La magie du voyage opère : on devient Virginie, cette fille de cordonnier qui à 33 ans, après avoir refusé tous ses prétendants, fait la rencontre qui va changer sa vie : celle du jeune peintre Gustave Courbet, qui a onze ans de moins. Le charme opère instantanément entre eux et ils vivent une relation passionnelle, charnelle, teintée de complicité.
Le talent de Pierre Perrin, c’est de nous faire rentrer immédiatement dans la psychologie des personnages. On entre en eux presque à notre insu, de manière naturelle. C’est à cela d’ailleurs que l’on reconnaît à mon sens la marque d’un grand écrivain.

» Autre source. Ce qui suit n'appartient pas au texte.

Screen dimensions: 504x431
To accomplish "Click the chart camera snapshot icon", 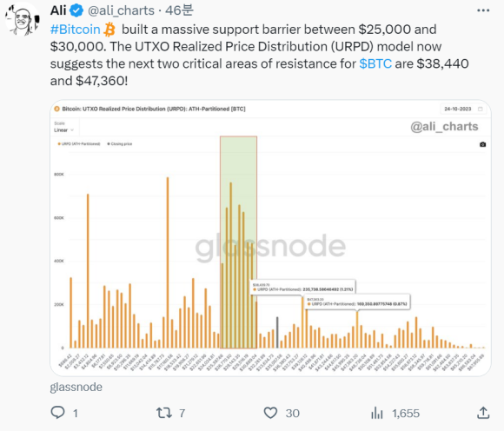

Virginie se laisse enivrer par les paroles du séducteur et accepte lui servir de modèle pour ses dessins. Gustave enchaîne les apprentissages et les copies de tableaux de maîtres et son talent commence à être reconnu. Lorsque Gustave est loin d’elle, Virginie attend ses lettres avec impatience, Elle l’a dans la peau. Mais peu à peu Gustave s’éloigne et ses absences sont de plus en plus longues car il fait passer son art avant tout le reste, c’est son absolu, le sens de sa vie. Sa carrière artistique ne doit être entravée par aucun lien humain, aussi fort soit-il. Pourtant, il en souffre lui aussi parfois, cette solitude lui pèse mais elle est nécessaire. Il semblerait que cela relève d’un irrépressible élan de liberté, incontrôlable, « indétrônable », plus fort que tout. Il n’est pas non plus d’une fidélité à toute épreuve. Mais Virginie trouve une compensation à cela dans les magnifiques toiles et dessins qu’il fait de leur couple, Les amants dans la campagne, sentiments du jeune âge, Paris.


Courbet est ambitieux et en peinture il s’aventure sur tous les terrains : portraits, peinture de genre, paysage , nature morte.

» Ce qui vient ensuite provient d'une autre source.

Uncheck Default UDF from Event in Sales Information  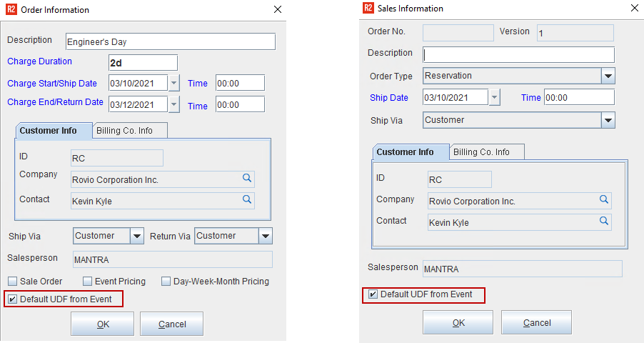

Il se lance le défi de peindre une grande toile qui le fera connaître et en effet c’est un grand succès. Entre-temps Virginie lui a donné un fils, Émile, dont Gustave prend plaisir à s’occuper de temps à autre, même s’il ne se sent pas réellement investi par la paternité. Mais suite à une nouvelle déception, Virginie quitte Gustave.

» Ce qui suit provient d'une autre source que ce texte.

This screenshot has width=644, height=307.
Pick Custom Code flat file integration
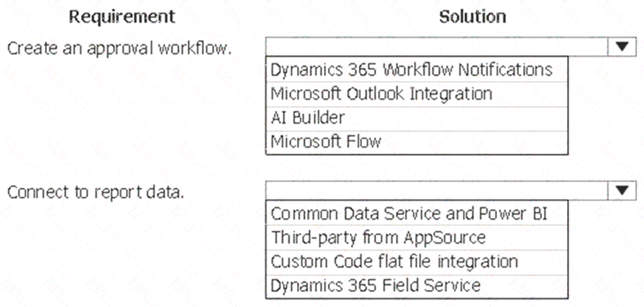pos(417,261)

Ce que j’ai trouvé intéressant dans cet ouvrage, c’est qu’en plus de constituer un remarquable témoignage d’une époque (élections de Louis Bonaparte, émeutes réprimées dans le sang, relations entre les peintres et les poètes notamment entre Courbet et Baudelaire ), il permet aussi de voir la progression d’une carrière artistique.
Il permet surtout d’ouvrir les portes à une réflexion passionnante sur le rapport que l’artiste entretient avec son art, entre passion et dépendance, entre fusion et addiction, entre liberté et asservissement.
Il soulève enfin une dernière question fondamentale : peut-on vraiment résumer la personnalité d’un homme, en l’occurence Gustave Courbet, à un qualificatif comme « égoïste ». N’est-ce pas là un raccourci un peu rapide, même si bien sûr nous sommes tous tentés de le faire, si l’on songe au délaissement dont ses proches ont fait l’objet à certaines périodes de sa carrière, alors même qu’ils avaient parfois tant sacrifié pour lui…
Et en même temps, de nombreux passages du livre semblent opter pour l’hypothèse suivante : Gustave Courbet aurait lui aussi souffert de cette mise à distance, et même si ses proches lui manquaient, il n’a pas su les retenir car il était dévoré par son art, pris dans un engrenage.
Tout peut se résumer à la question que pose Pierre Perrin en fin de livre : « Que reste-t-il d’une vie ? ». Je pense en effet qu’il restera cette fresque sublime de tous nos instants vécus, les plus sombres et les plus lumineux, tous ces instants qui furent notre éternité. Et je terminerai en remerciant Pierre pour ce livre magnifique. Comme l’écrit René Char : « Si nous habitons un éclair, il est le cœur de l’éternel. »

Parme Ceriset sur Le Livre des visages, 4 juin 2019

Parme Ceriset, un roman dans ses tiroirs, publie des poèmes et autres textes sur son blog, La plume Amazone.